Annapaola Prestia scite author profile

[18F]-fluorodeoxyglucose (FDG) Positron Emission Tomography (PET) is a widely used diagnostic tool that can detect and quantify pathophysiology, as assessed through changes in cerebral glucose metabolism. [18F]-FDG PET scans can be analyzed using voxel-based statistical methods such as Statistical Parametric Mapping (SPM) that provide statistical maps of brain abnormalities in single patients. In order to perform SPM, a "spatial normalization" of an individual's PET scan is required to match a reference PET template. The PET template currently used for SPM normalization is based on [15O]-H2O images and does not resemble either the specific metabolic features of [18F]-FDG brain scans or the specific morphological characteristics of individual brains affected by neurodegeneration. Thus, our aim was to create a new [18F]-FDG PET aging and dementia-specific template for spatial normalization, based on images derived from both age-matched controls and patients. We hypothesized that this template would increase spatial normalization accuracy and thereby preserve crucial information for research and diagnostic purposes.
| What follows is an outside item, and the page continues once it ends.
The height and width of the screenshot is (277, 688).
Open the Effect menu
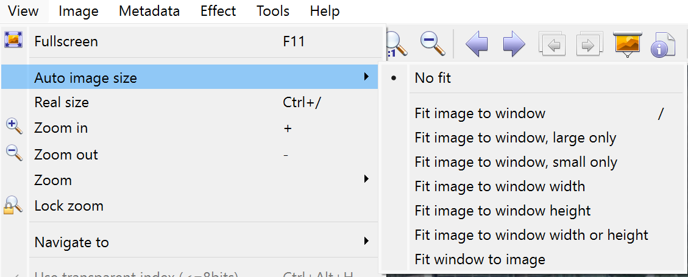[218, 11]

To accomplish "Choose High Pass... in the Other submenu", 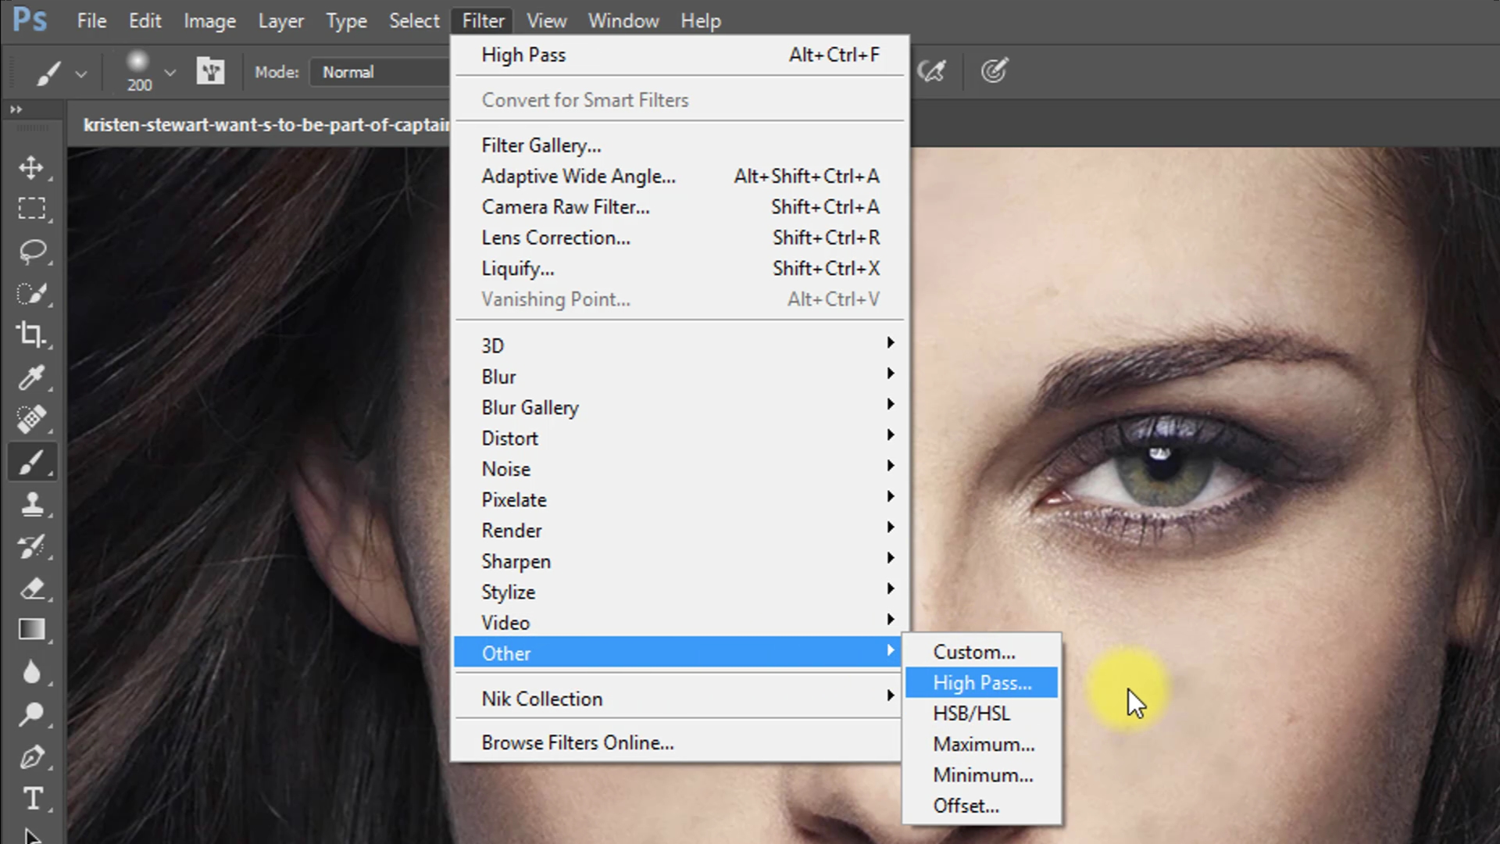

We investigated the statistical sensitivity and registration accuracy of normalization procedures based on the standard and new template-at the single-subject and group level-independently for subjects with Mild Cognitive Impairment (MCI), probable Alzheimer's Disease (AD), Frontotemporal lobar degeneration (FTLD) and dementia with Lewy bodies (DLB). We found a significant statistical effect of the population-specific FDG template-based normalisation in key anatomical regions for each dementia subtype, suggesting that spatial normalization with the new template provides more accurate estimates of metabolic abnormalities for single-subject and group analysis, and therefore, a more effective diagnostic measure.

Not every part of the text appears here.